## Extrait retenu:
Né le 12 février 1925 à Scrignac (Finistère), fusillé le 15 mai 1944 à la pointe de Mousterlin, commune de Fouesnant (Finistère) ; résistant ; membre des FTPF.

Étudiant, célibataire, domicilié à Quimerc’h (Finistère) près de Pont-de-Buis, Jean Le Foll, résistant FTPF depuis septembre 1942, appartenait au bataillon René Caro de Quimer’ch en relation avec le groupe Albert Abalain. Proche de Jean-Pierre Le Rest, il avait selon Eugène Kerbaul rejoint les structures du Parti communiste clandestin du centre-Bretagne. Il participa à un incendie au phosphore de réserves allemandes en mai 1943, ainsi qu’à l’attaque d’un dépôt de munitions en octobre 1943.
Arrêté le 27 avril 1944 par la Sipo-SD de Landerneau à son domicile, Jean Le Foll fut incarcéré à la prison de Landerneau, puis transféré à la prison Pontaniou de Brest puis à la prison Saint-Charles de Quimper (Finistère). Il fut condamné à mort par le tribunal militaire allemand de Quimper (FK 752 Quimper) le 15 mai 1944 pour « activité de franc-tireur ».

## Matériel fourni:

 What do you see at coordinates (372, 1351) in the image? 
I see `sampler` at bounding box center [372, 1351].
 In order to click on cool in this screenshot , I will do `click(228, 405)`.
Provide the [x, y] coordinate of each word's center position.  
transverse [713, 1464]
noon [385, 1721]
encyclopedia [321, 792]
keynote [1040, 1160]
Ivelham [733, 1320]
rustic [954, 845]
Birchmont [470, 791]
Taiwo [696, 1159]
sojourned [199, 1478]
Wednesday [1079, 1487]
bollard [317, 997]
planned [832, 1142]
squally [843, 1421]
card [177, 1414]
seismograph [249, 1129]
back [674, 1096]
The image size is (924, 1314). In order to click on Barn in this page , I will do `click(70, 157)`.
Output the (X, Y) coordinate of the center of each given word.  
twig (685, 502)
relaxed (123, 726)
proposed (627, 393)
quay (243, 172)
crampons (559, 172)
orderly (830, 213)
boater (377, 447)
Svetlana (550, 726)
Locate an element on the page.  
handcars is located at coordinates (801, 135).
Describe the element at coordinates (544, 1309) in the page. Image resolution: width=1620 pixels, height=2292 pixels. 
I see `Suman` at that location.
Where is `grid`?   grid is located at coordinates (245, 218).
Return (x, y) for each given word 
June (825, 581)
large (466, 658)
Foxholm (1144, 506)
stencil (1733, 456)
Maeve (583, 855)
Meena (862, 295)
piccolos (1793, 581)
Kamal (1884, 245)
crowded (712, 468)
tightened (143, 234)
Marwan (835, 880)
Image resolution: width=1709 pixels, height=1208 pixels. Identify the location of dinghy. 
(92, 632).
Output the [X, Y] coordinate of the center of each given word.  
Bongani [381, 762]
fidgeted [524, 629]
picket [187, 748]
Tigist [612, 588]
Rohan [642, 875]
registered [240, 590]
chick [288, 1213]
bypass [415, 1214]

## Consignes de l'exercice:
[a] D'après la notice sur Jean Le Foll, à quelle date et par quel service fut-il arrêté ?
[b] Récrivez sous forme de liste le paragraphe de la notice sur Jean Le Foll qui commence par « Étudiant, célibataire », en conservant ses faits principaux.
[c] Poursuivez la notice sur Jean Le Foll à partir de sa dernière phrase.

## Réponses par consigne:
[a] Il fut arrêté le 27 avril 1944 par la Sipo-SD de Landerneau.

[b]
- Étudiant, célibataire, domicilié à Quimerc’h (Finistère), près de Pont-de-Buis.
- Résistant FTPF depuis septembre 1942, membre du bataillon René Caro, en relation avec le groupe Albert Abalain.
- Proche de Jean-Pierre Le Rest, il avait, selon Eugène Kerbaul, rejoint les structures du Parti communiste clandestin du centre-Bretagne.
- Il participa à un incendie au phosphore de réserves allemandes en mai 1943.
- Il participa à l'attaque d'un dépôt de munitions en octobre 1943.

[c]
Il a été fusillé ce jour-là en même temps que quinze autres suppliciés, des résistants du groupe Vengeance, des FTPF du maquis de Pen ar Pont ainsi que deux déserteurs russes de la Wehrmacht à la pointe de Mousterlin en Fouesnant.
Sources

SOURCES : DAVCC, Caen, Liste 1744 (Notes Jean-Pierre Besse et Thomas Pouty). – J.-P. Besse, T. Pouty, Les fusillés (1940-1944), op. cit. – Brewalan Biger, Jean-Pierre Sudre, Les fusillés du Finistère (1940-1944), mémoire de master, UBO, 2011. – Eugène Kerbaul, 1 270 militants du Finistère (1918-1945), IRM Bretagne, 1985.